◆ **Stated goal**: Pull out every line of the records below that contains the string "width". Case counts.

◆ **Supplied data**:
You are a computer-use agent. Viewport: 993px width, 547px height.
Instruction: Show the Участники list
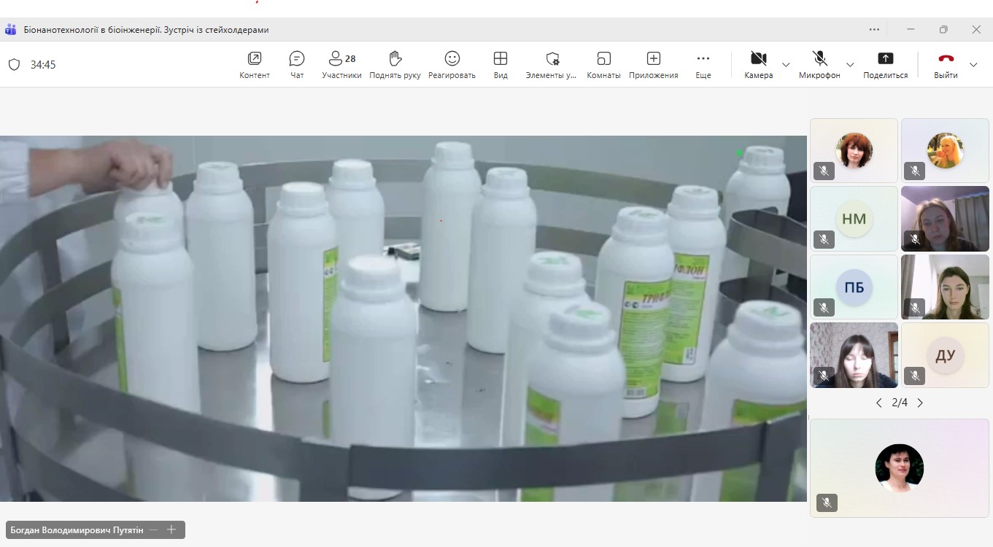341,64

...

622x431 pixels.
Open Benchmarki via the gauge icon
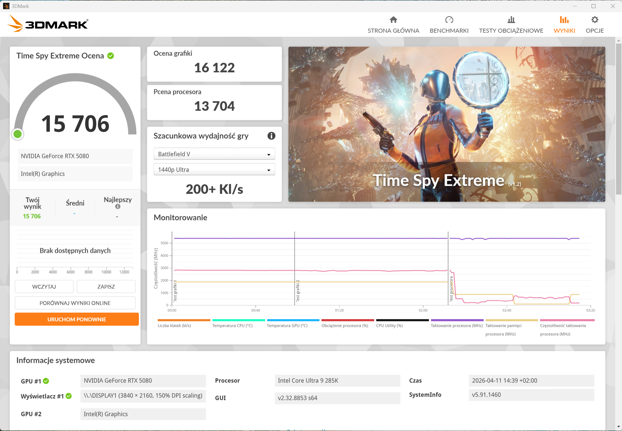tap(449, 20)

--

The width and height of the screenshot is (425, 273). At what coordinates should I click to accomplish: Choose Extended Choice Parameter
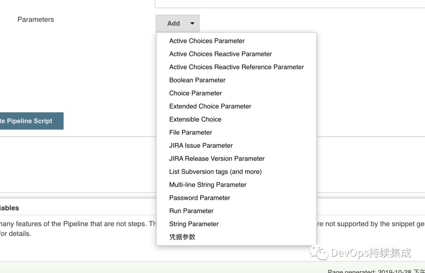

◆ **Output below**:
You are a computer-use agent. Viewport: 993px width, 547px height.
The width and height of the screenshot is (425, 273). At what coordinates should I click to accomplish: Choose Extended Choice Parameter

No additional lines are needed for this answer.